* [Job]: Turn the lines below into a Markdown table with two columns, Row and Line. Number each line in the Row column and skip blank lines.

* [Material for this task]:
--- START ---
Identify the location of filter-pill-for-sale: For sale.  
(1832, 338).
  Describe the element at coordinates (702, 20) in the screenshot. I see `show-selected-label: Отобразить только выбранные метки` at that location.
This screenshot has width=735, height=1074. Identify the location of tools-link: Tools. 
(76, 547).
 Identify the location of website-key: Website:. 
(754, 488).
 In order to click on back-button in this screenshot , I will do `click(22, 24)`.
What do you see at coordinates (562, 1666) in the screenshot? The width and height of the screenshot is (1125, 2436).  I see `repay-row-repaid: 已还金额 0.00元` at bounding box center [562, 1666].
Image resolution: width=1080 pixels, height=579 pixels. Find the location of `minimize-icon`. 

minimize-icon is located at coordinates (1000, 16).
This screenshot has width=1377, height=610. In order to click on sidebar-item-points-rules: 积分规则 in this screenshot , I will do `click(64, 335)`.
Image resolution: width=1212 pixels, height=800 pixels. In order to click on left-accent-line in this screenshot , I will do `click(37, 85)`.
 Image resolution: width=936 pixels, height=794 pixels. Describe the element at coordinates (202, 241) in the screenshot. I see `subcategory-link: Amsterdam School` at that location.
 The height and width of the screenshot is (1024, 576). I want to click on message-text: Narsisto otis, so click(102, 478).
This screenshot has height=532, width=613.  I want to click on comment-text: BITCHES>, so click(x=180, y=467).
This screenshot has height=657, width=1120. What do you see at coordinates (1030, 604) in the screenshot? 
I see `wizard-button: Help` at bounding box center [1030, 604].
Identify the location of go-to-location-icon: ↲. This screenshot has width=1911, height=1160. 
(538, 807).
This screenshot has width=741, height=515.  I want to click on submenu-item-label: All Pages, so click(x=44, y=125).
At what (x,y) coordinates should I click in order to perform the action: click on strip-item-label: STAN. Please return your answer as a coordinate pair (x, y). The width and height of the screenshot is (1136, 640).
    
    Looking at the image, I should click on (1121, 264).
--- END ---
* [Response to this task]:
| Row | Line |
|---|---|
| 1 | Identify the location of filter-pill-for-sale: For sale.   |
| 2 | (1832, 338). |
| 3 |   Describe the element at coordinates (702, 20) in the screenshot. I see `show-selected-label: Отобразить только выбранные метки` at that location. |
| 4 | This screenshot has width=735, height=1074. Identify the location of tools-link: Tools.  |
| 5 | (76, 547). |
| 6 |  Identify the location of website-key: Website:.  |
| 7 | (754, 488). |
| 8 |  In order to click on back-button in this screenshot , I will do `click(22, 24)`. |
| 9 | What do you see at coordinates (562, 1666) in the screenshot? The width and height of the screenshot is (1125, 2436).  I see `repay-row-repaid: 已还金额 0.00元` at bounding box center [562, 1666]. |
| 10 | Image resolution: width=1080 pixels, height=579 pixels. Find the location of `minimize-icon`.  |
| 11 | minimize-icon is located at coordinates (1000, 16). |
| 12 | This screenshot has width=1377, height=610. In order to click on sidebar-item-points-rules: 积分规则 in this screenshot , I will do `click(64, 335)`. |
| 13 | Image resolution: width=1212 pixels, height=800 pixels. In order to click on left-accent-line in this screenshot , I will do `click(37, 85)`. |
| 14 |  Image resolution: width=936 pixels, height=794 pixels. Describe the element at coordinates (202, 241) in the screenshot. I see `subcategory-link: Amsterdam School` at that location. |
| 15 |  The height and width of the screenshot is (1024, 576). I want to click on message-text: Narsisto otis, so click(102, 478). |
| 16 | This screenshot has height=532, width=613.  I want to click on comment-text: BITCHES>, so click(x=180, y=467). |
| 17 | This screenshot has height=657, width=1120. What do you see at coordinates (1030, 604) in the screenshot?  |
| 18 | I see `wizard-button: Help` at bounding box center [1030, 604]. |
| 19 | Identify the location of go-to-location-icon: ↲. This screenshot has width=1911, height=1160.  |
| 20 | (538, 807). |
| 21 | This screenshot has width=741, height=515.  I want to click on submenu-item-label: All Pages, so click(x=44, y=125). |
| 22 | At what (x,y) coordinates should I click in order to perform the action: click on strip-item-label: STAN. Please return your answer as a coordinate pair (x, y). The width and height of the screenshot is (1136, 640). |
| 23 |     Looking at the image, I should click on (1121, 264). |